I would just like some wood again in my setup, but it always gets ruined, i was thinking this time maybe some anubias or ferns on attatched to some.

Any help or info appreciated


----------



## Dolly Sprint 16v (19 Apr 2009)

Murphy-18 said:
			
		

> HI, i know this is a stupid question, but in my tank i have only ever had bogwood and driftwood etc.. which i have found in the local park, beach etc..
> 
> And everytime i have had to remove it because its just attracts algae within a matter of days and it only ever appears on the hardscape (apart from the time i had BGA but that besides the point), so i was wondering if bogwood which you buy out of the shop, which has the tannins and stuff in, is that less prone to algae?
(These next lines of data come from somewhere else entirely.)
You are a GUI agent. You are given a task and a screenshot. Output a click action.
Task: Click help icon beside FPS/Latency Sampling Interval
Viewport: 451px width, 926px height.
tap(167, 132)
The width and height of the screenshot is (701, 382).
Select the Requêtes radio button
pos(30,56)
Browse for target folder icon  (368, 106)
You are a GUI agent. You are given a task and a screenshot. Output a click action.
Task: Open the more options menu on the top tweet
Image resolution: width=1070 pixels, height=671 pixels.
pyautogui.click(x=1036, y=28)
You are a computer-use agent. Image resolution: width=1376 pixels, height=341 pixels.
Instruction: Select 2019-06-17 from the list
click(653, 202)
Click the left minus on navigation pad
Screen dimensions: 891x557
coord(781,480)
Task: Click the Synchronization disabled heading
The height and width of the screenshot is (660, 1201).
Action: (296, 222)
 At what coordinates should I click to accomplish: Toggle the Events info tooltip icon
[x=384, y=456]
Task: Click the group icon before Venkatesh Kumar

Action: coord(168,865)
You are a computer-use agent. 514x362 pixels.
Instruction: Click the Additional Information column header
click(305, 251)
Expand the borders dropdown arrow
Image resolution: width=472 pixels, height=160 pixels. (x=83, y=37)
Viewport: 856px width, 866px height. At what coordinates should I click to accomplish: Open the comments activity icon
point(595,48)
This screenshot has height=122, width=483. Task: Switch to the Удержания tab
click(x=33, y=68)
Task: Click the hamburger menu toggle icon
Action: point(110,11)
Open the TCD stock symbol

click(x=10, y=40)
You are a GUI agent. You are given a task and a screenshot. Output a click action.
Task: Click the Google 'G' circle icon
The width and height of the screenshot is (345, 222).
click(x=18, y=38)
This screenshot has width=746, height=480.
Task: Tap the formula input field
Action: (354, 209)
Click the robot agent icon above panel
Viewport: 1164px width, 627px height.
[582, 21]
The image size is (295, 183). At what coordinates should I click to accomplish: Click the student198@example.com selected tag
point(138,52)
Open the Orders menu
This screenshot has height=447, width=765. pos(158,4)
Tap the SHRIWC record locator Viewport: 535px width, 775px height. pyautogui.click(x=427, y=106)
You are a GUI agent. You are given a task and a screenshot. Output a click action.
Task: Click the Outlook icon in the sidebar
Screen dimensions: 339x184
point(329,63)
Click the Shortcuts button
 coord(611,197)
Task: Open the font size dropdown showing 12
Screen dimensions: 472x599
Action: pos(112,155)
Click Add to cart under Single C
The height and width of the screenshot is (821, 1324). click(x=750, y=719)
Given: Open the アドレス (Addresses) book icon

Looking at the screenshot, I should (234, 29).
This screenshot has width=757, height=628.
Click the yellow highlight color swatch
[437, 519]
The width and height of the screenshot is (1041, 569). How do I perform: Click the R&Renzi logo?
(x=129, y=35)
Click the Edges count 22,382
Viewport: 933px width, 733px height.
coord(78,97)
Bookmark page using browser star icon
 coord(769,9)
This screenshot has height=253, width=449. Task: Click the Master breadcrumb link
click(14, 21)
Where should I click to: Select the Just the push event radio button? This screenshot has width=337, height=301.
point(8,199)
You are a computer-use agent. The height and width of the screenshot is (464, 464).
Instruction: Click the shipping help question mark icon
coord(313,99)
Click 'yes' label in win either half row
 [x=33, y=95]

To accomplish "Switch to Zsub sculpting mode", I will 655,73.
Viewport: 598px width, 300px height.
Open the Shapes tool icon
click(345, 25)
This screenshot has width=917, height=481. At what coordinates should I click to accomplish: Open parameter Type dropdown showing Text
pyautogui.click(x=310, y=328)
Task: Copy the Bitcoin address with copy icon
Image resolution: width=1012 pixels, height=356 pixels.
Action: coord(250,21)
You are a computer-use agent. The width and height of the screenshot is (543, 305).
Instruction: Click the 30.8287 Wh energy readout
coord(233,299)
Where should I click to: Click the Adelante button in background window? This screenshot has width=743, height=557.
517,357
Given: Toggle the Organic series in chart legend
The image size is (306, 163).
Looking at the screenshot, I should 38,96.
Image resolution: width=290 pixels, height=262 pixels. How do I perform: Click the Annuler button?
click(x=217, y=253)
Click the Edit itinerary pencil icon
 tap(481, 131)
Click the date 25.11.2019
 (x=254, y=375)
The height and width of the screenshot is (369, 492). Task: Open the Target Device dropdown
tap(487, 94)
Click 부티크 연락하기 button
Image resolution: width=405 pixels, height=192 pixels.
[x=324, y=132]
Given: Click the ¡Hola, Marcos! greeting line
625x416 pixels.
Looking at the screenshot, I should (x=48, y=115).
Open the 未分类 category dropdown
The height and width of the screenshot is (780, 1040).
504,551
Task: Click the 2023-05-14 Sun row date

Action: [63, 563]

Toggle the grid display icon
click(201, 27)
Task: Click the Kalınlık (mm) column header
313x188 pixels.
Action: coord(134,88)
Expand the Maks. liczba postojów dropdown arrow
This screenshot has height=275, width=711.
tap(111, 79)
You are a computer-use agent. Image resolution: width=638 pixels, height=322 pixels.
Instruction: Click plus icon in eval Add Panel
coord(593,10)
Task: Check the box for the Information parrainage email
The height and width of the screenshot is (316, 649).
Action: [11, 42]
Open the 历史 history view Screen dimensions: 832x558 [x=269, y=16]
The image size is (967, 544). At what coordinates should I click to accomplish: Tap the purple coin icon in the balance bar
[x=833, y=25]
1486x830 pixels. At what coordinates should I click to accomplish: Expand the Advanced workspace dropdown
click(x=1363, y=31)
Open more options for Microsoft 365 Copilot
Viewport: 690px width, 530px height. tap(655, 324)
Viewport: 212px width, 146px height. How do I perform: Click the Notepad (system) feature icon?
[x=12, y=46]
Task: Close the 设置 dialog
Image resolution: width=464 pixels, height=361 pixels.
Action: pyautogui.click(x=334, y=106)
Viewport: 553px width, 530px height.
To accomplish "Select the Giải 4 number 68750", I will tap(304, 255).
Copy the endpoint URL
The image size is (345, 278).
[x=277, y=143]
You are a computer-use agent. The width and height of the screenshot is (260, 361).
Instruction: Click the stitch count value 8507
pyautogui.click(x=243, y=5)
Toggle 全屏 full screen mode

Because i always see beautiful setups, and ask the owners have they ever had problems with normal green algae growth on the wood, they mostly say no.
> 
> ...



I get little bit so green bearded algea on my bogwood and I just kill it with Easy carbo via a pippet, it appeared last week when i was using my sprinkle bar - bar now removed, lets see if it turns up again this week.

Regards
paul.


----------



## Murphy-18 (20 Apr 2009)

Flyfisherman said:
			
		

> Murphy-18 said:
> 
> 
> 
> ...



Did you buy you're bogwood, or find it?

Anybody know if bogwood bought from the shop is less prone to algae than bogwoood picked up at the local beach or lake, park etc.?

Cheers


----------



## Dolly Sprint 16v (20 Apr 2009)

Murphy-18 said:
			
		

> Flyfisherman said:
> 
> 
> 
> ...



I bought mine of ebay - it is sold under the name of mopina bogwood 

Regards

Paul


----------